Obviously my curiosity was stronger than my reluctance to read, because
when I picked up Riptide for the fourth time, I kept reading.
Riptide is the next book in Coulter's law-enforcement series, with
some old favorites making their standard reappearance. Becca Matlock is a
senior speech writer for the governor of New York. Her life is turned on
its axis when she begins receiving phone calls from a man intent on cat and
mouse games. He always identifies himself as her boyfriend and begins to
stalk her. Even after an innocent woman is murdered and the governor
wounded, the police don't believe her. So she does the only thing she knows
to do; she runs.
Riptide, Maine is Becca's destination.
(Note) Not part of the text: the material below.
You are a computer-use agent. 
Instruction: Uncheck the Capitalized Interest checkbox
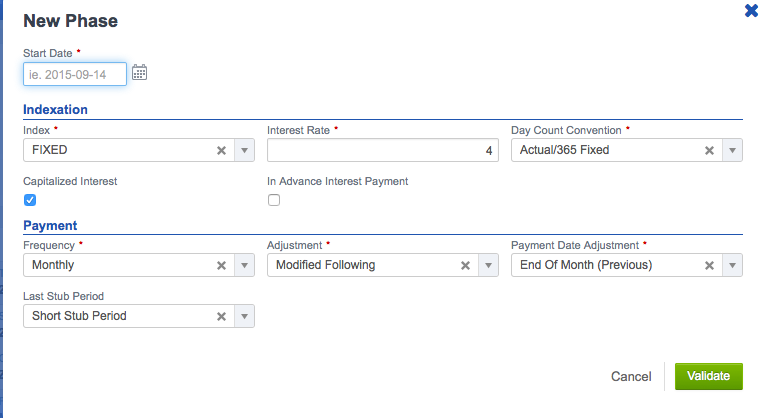[30, 200]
Tyler McBride, a college friend from Riptide, who still lives there, had described the place as his haven. With streets named Belladonna Drive, West Hemlock and Poison Oak Circle, it seemed closer to Stepford than to Beaver Cleaver's neighborhood. When Becca finds a skeleton of a young woman in the basement
of her newly purchased home, I speculated how close Riptide was to Salem's
Lot, Maine. Weird places up there.
As the plot unfolds, Becca is going to be in for heavy-duty shocks. Her
father, whom she had thought was dead, is actually a biggie in the CIA
who'd distanced himself from his family for their safety. With his
connections, he sends Adam Carruthers to covertly protect Becca. In a scene
that's highly entertaining, Becca confronts Adam, at first believing him to
be the stalker. Kung fu hi-jinks follow, with Adam besting Becca, but just
barely.
So, who's the bad guy? Is it a stalker who's picked Becca on a whim? A
psycho who's mad at the governor? Is it her father's Cold War enemy? And
who killed the young woman in Becca's basement?
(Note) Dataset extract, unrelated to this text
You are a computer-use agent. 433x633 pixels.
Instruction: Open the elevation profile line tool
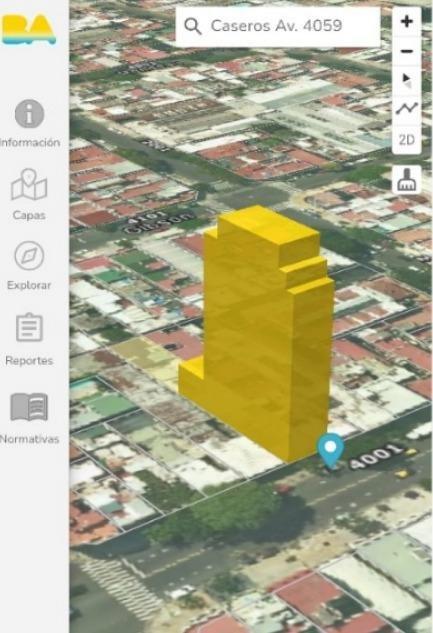point(407,109)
The first fifty pages or so of Riptide were too staccato, jumping
from the stalker, Becca's ill mother all the way to police who seemed to
have an Attitude regarding her. The writing itself was staccato,
occasionally so jarring that I stopped to see if I'd read something
correctly. What probably bothered me most, though, through the whole story
and what seemed to be the most fictitious was Becca's transformation from a
seemingly smart woman to a person who wanted to be involved Up Close And
Personal in the capture of the villain, a guy who murders with no
compunction. When she becomes Adam's backup man, I felt sorry for Adam.
Being proactive is fine, but not when it becomes foolish and imprudent.
My favorite parts of Riptide were those that included Savich and
Sherlock, the leads from The Maze. They've been recurring secondary
characters in each of Coulter's books since then. However, $23.95 is
too high a price to pay just to get bits and pieces updates on these two.
Becca and Adam were fun to read about, but they, too, were given less
importance than all of the plot twists and turns.
Heavier on the suspense than on the romance, Riptide is plot-driven.
Character motivations are secondary to the fast-paced but sometimes
too-contrived actions. And when I, who lack the logical ability to piece
clues together, know who bad guys A and B are, then something's just too
simplistic. If Becca and Adam had been given more print space and if some
of the questionable, unconvincing actions had made sense instead, then
Riptide would have been a real page-turner.
Riptide is not a ripoff, but if Coulter continues to produce books
in this vein, then I'm not so sure that ‘ripoff' won't apply.